Dalam artikel Kopi dari Batulayang, 1777–1802 di Ayobandung, pemerhati sejarah Atep Kurnia menulis nama Batulayang disebut secara mandiri dalam laporan kebun kopi tanggal 15 April 1766. Sekitar 70 tahun setelah kopi pertama kali ditanam di Priangan, wilayah ini mulai dipandang sebagai kekuatan tersendiri. Tahun 1777, produksi Batulayang dilaporkan mencapai 800 pikul kopi.

Jumlah tersebut tidak bisa disebut main-main untuk ukuran kabupaten baru, cukup untuk membuat VOC menetapkan komisi dua dolar Spanyol per pikul bagi bupatinya, setara dengan yang diterima bupati Bandung dan Sumedang. Sebuah pengakuan kelas yang tidak datang begitu saja.

Kabupaten lain seperti Parakanmuncang dan Cianjur hanya dapat dua dolar. Terlihat, Batulayang kala itu punya pamor. Bahkan dalam laporan 20 September 1785, tercatat 200 ribu batang kopi tumbuh di Batulayang, jauh dari kecil jika dibanding Bogor (1 juta) atau Cianjur (2 juta).

Kebun-kebun kopi Batulayang menjalar di lereng-lereng, ditanam dengan disiplin dan diangkut dengan susah payah ke titik-titik pengumpulan. Dari Batulayang ke pelabuhan darat Cikao, kopi mesti menempuh perjalanan berhari-hari, ditarik oleh kerbau dan pedati. Tahun 1790, tercatat dari Bandung dan Batulayang saja terkirim 500 pedati dengan 1.000 kerbau. Kopi memang emas hitam, tapi emas yang berat dan melelahkan.

Tapi seperti kopi yang terlalu lama dibiarkan dalam cangkir, kejayaan Batulayang perlahan mendingin. Penanaman besar-besaran justru membuat perawatan kewalahan. Dalam laporan tahun 1798, Batulayang hanya menyumbang pendapatan 2.624 dolar Spanyol, sangat kecil dibanding Bandung yang mencapai 21.844. Kompeni mulai gelisah, dan suara ancaman pun muncul.

Permasalahannya bukan hanya kopi. Bupatinya, Tumenggung Rangga Adikusumah, lebih sibuk dengan opium dan minuman keras daripada dengan tanam paksa. Laporan dari kumitir pribumi kala itu menyebut bupati Batulayang sangat suka minum dan opium. Laporan sebelumnya bahkan sudah menyebut perilaku buruk ini sejak 1797, tapi Kompeni masih berharap setoran kopi bisa menebus dosa.

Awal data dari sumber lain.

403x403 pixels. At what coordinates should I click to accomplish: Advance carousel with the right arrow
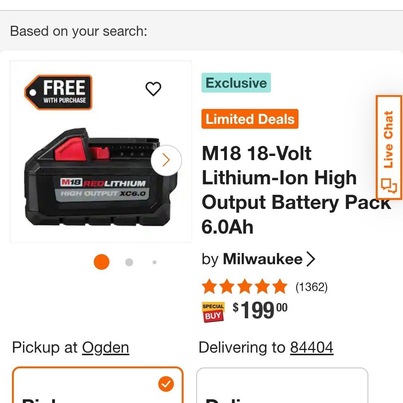click(166, 160)
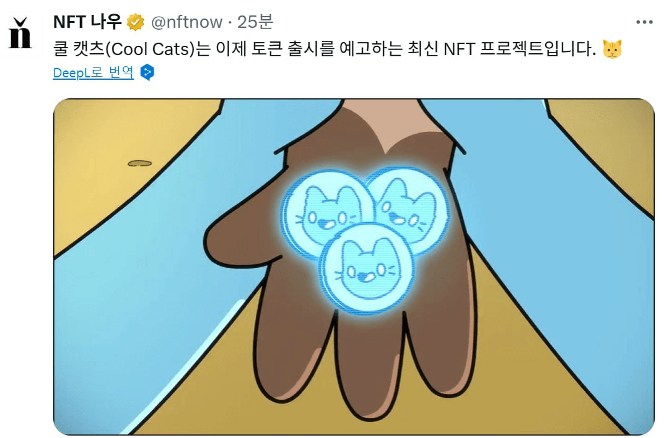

Baca Juga: Batulayang Dua Kali Hilang, Direbus Raja Jawa dan Dihapus Kompeni Belanda

Sayangnya, itu tidak terjadi. Produksi makin merosot, sawah tak ada, dan rakyat kelaparan. Pada 1802, VOC mengambil keputusan tegas: Batulayang dibubarkan dan digabungkan ke Bandung. Sang bupati dipecat dan diasingkan ke Mangga Dua, Batavia.

Yang tersisa dari kejayaannya hanyalah daftar harta yang lebih menyedihkan ketimbang membanggakan: enam baju berkancing emas, satu keris berlapis emas, dan 150 kuda betina. Produksi kopi terakhirnya hanya tinggal 1.489 pikul. Jauh dari masa ketika Batulayang pernah disejajarkan dengan penghasil kopi terbaik di Jawa.

Kini, Batulayang tinggal nama dalam lembaran arsip kolonial. Ia pernah harum, pernah jaya, tapi kemudian tenggelam oleh kelalaian dan kerakusan. Seperti kopi basi yang tak lagi layak diseruput, kisah Batulayang adalah pengingat bahwa kejayaan, bila tak dijaga, bisa cepat menjadi kisah kehilangan.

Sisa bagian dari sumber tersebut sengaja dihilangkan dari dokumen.